I am really frustrated by this whole situation, and here is why:
I inherited a completely untested legacy system for keeping many different client databases and one master database (with a different schema) in sync. The system was only partially finished when it was given to me, with many defects preventing it from working correctly ~90% of the time.
This system also has six different types of synchronizations allowed, each synchronizing different (sometimes overlapping) tables, since the databases can be fairly large, so the clients can prioritize the most important tables first depending on their state.
I started with a few end-to-end tests, setting up a master and several client databases locally with certain data then calling the different synchronization methods and verifying the right data showed up in the right databases in the right format.
I was pressed for time, and since this system has at least a hundred different ways that data can move from one database to another and is only a few thousand lines of code, I just kept making more and more end-to-end tests, basically 1-2 per defect that existed when I took over the project. I finished the system with 16 unit tests (TDD'd from the code I added) and 113 end-to-end tests, many of which were directly based off prior defects.

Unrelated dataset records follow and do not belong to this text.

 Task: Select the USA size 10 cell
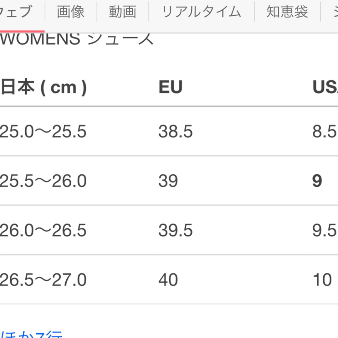pyautogui.click(x=322, y=280)
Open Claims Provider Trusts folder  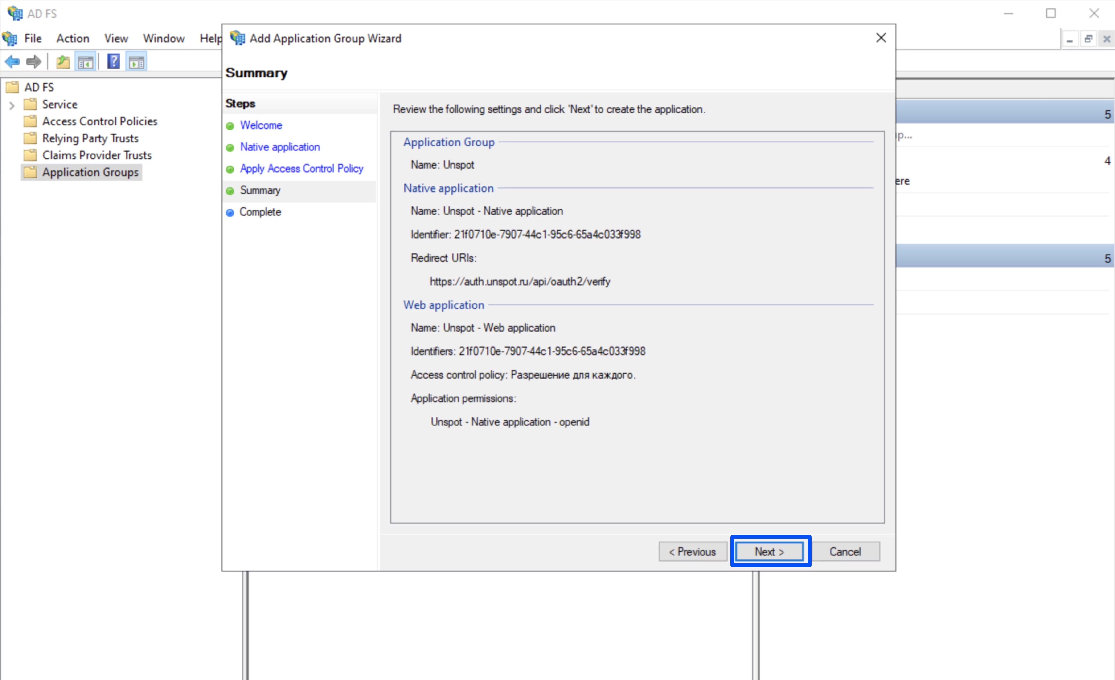click(x=97, y=155)
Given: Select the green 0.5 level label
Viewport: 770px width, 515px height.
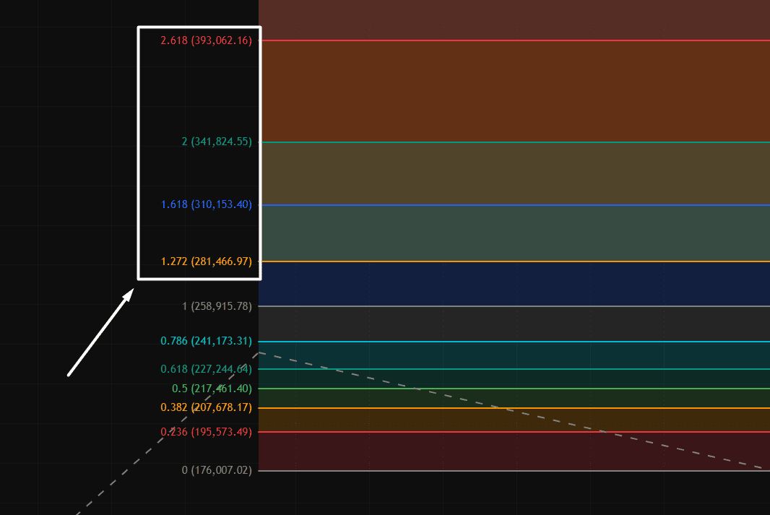Looking at the screenshot, I should [x=212, y=389].
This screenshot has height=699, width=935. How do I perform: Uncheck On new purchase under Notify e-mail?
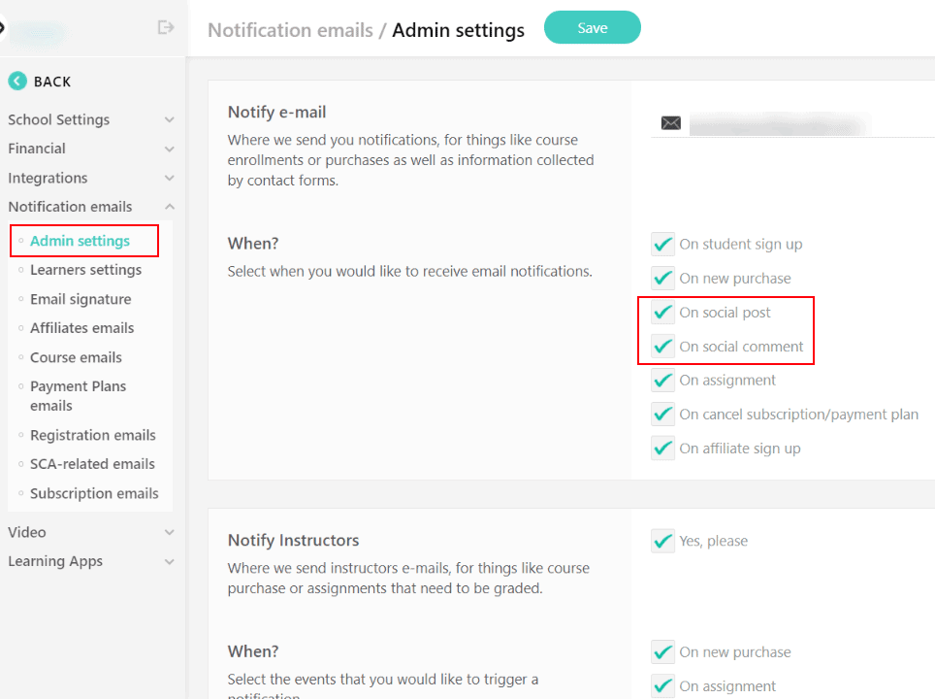point(663,279)
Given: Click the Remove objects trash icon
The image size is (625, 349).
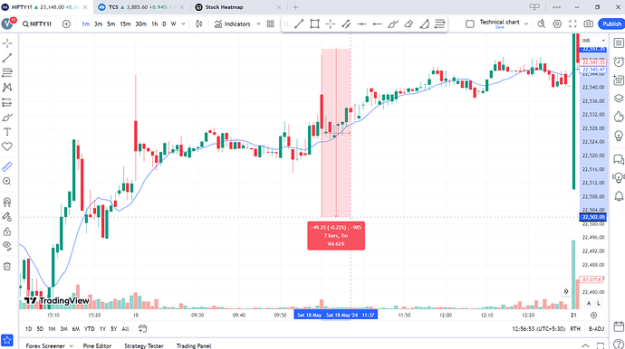Looking at the screenshot, I should click(x=7, y=266).
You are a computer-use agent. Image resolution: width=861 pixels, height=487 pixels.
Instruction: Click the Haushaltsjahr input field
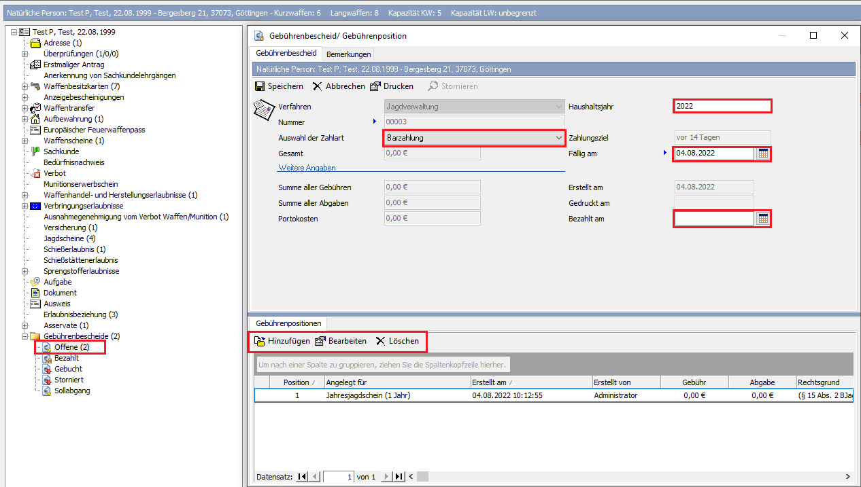722,106
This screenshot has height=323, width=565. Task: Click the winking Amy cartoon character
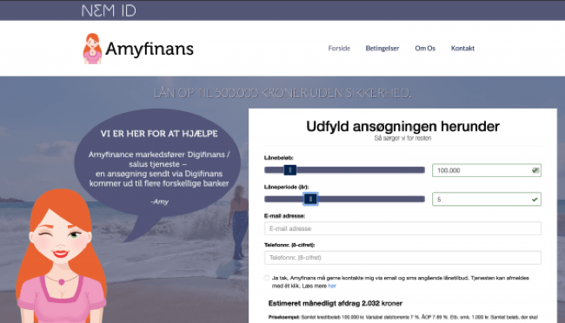(x=62, y=256)
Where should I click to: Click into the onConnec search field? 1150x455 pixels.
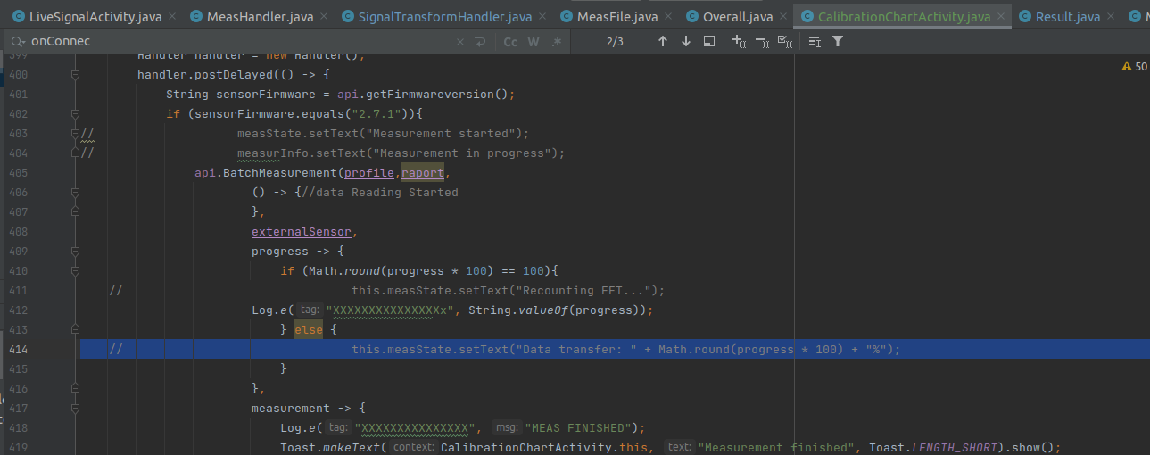[223, 42]
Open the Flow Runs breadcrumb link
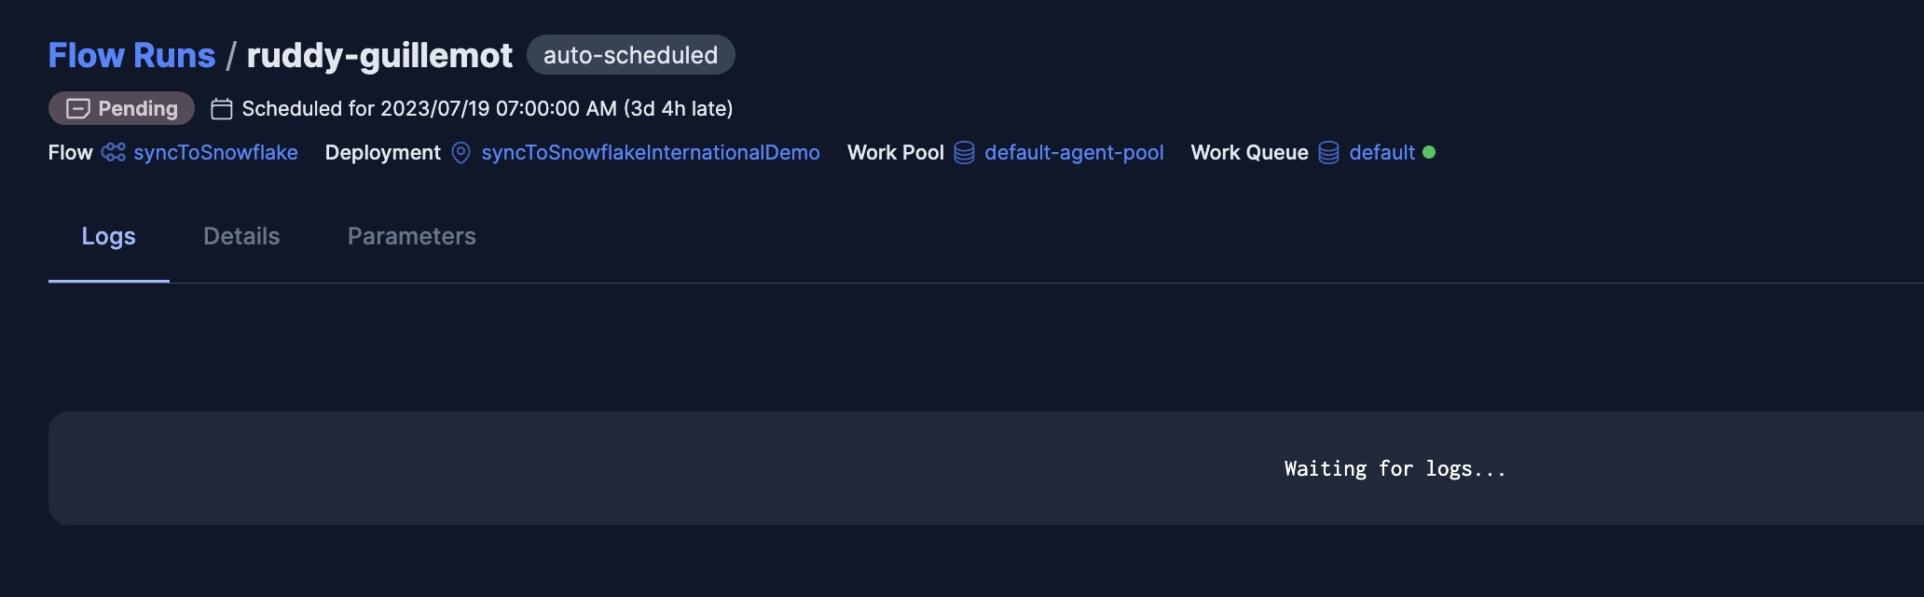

I finished the system, and it has been in production for several months without incident.
Recently, we decided to convert the client database to a new database, and when I ran my tests (which have been running nightly in a CI server this whole time) with the new database, about 100 of 113 failed. (The unit tests all pass, of course).
I have been fixing the failing end-to-end tests, and frankly, most failed for one or two simple reasons, (like the new database rounding dates differently) but I am frustrated by the fact that my tests were so brittle. While they correctly failed, I only needed one or two to tell me that, not 100. The problem is, there is not that much code to unit test, because most of it is just selecting data out of one table based on dates, then selecting the same data out of another database, merging the two, then inserting/updating appropriately.
There is no way I could have completed this system without these tests, but the pain of maintaining them is basically what leads me to this question: any suggestions how I should proceed/or what I could have done better? Did I waste too much time writing these end-to-end tests the first time? I read Working Effectively with Legacy Code, but I felt like there was not really a good answer in there for the sort of pain I was feeling, other than: "just refactor and write more unit tests" which I feel is not really much of an option do to the unique nature of this system being very little code and a lot of database conversion.